For example, cryptocurrency is a digital form of currency that is stored on the blockchain. Other categories of digital assets include stablecoins, which are designed to provide price stability, non-fungible tokens (NFTs) that prove ownership of digital items, and security tokens, which are digital tokenized versions of things like stocks, bonds, and “real world” assets like property. Blockchain technology can improve transaction speeds, reduce costs, automate payment processes, and enhance security, and -with the collaboration of regulators and financial ecosystem partners- drive the next generation of regulated financial infrastructure.

Historically, the main challenges around adoption have stemmed from regulatory uncertainty, a lack of awareness of which partners institutions can trust, and safety and security concerns over the custody of digital assets. It’s important to address that where there is a lack of education and uncertainty around an asset class, it can become a place where the nefarious and criminal can take advantage. The digital assets industry has been rocked by cases of fraud, Ponzi schemes, and rug pulls that have hurt institutions and end customers alike.

But misappropriation of funds, unlawful actions and unexpected scenarios occur in the existing financial ecosystem too. The largest Ponzi scheme of all time was run by Bernie Madoff, who was once the chair of the NASDAQ Stock Exchange, but people still choose to invest their money with fund managers. And there’s been the collapse of banks like Lehman Brothers and Silicon Valley Bank, but customers still ultimately trust their money in the banking ecosystem. It underlines that an entire industry shouldn’t be judged by the errors of the few, but the right regulation and systems should be in place to strengthen it.

In fact, digital assets and cryptocurrency infrastructure is now incredibly robust. Identities are verifiable and secure. It’s easier to track and trace funds and activity. And, with the addition of high quality regulation in the UAE as well as the participation of respected financial institutions, the country’s digital assets industry can now be regarded as one of the best in the world.
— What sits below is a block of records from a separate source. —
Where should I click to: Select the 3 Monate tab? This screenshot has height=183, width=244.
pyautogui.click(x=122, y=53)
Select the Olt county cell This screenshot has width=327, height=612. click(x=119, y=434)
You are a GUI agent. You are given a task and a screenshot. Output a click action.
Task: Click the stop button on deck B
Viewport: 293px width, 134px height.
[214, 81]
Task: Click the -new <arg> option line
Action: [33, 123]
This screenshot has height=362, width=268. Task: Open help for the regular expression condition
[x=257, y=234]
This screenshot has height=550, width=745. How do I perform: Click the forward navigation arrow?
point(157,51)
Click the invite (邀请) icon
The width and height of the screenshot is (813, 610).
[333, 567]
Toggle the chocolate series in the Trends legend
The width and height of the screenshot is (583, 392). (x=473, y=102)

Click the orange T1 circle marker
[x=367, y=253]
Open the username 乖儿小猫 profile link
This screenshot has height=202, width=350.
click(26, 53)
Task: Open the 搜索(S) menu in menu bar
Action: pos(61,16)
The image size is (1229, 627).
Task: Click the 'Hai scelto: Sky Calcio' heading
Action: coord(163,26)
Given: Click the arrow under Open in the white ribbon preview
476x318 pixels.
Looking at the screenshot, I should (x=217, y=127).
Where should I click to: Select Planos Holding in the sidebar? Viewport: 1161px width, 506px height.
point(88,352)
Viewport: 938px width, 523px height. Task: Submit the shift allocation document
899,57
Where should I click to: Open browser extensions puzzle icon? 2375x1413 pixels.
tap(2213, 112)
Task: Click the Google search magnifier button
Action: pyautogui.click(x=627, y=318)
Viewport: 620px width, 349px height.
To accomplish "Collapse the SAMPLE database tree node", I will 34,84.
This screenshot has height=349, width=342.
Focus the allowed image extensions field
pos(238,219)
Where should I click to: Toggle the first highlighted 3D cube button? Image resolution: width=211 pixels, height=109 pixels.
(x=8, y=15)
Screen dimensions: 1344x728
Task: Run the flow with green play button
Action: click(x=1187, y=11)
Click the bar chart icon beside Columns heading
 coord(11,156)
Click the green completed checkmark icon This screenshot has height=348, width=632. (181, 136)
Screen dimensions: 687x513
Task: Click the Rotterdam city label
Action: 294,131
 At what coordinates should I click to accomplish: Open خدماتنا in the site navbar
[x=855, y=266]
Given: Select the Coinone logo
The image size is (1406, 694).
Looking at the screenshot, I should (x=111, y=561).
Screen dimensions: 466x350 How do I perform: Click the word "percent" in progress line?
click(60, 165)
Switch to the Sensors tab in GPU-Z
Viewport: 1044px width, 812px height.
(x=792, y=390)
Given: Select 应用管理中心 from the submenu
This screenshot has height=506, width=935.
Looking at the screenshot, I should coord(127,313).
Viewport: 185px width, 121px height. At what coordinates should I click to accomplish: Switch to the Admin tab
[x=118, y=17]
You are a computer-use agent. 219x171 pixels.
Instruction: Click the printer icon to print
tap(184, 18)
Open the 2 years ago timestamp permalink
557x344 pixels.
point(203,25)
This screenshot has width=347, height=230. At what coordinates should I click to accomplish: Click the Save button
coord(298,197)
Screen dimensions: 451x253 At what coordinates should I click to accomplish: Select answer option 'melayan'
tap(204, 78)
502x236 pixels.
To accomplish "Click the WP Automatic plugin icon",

DIGITAL ASSETS IN THE MENA

It has taken time to demystify the concept enough for decision makers in large institutions to understand and trust digital assets. Now, according to a worldwide EY Parthenon study of more than 250 institutions, 93% of respondents believe in the long-term value of blockchain and digital assets. And here in the MENA, we are part of the fastest growing digital assets hub in the world. It’s already the sixth largest crypto region, with nearly US$400 billion of blockchain transactions between July 2022 and June 2023 (around 7.2% of all global transactions). With such volume and acceleration, it’s understandable that well-established banks and up-and-coming fintech startups, want a piece of the action.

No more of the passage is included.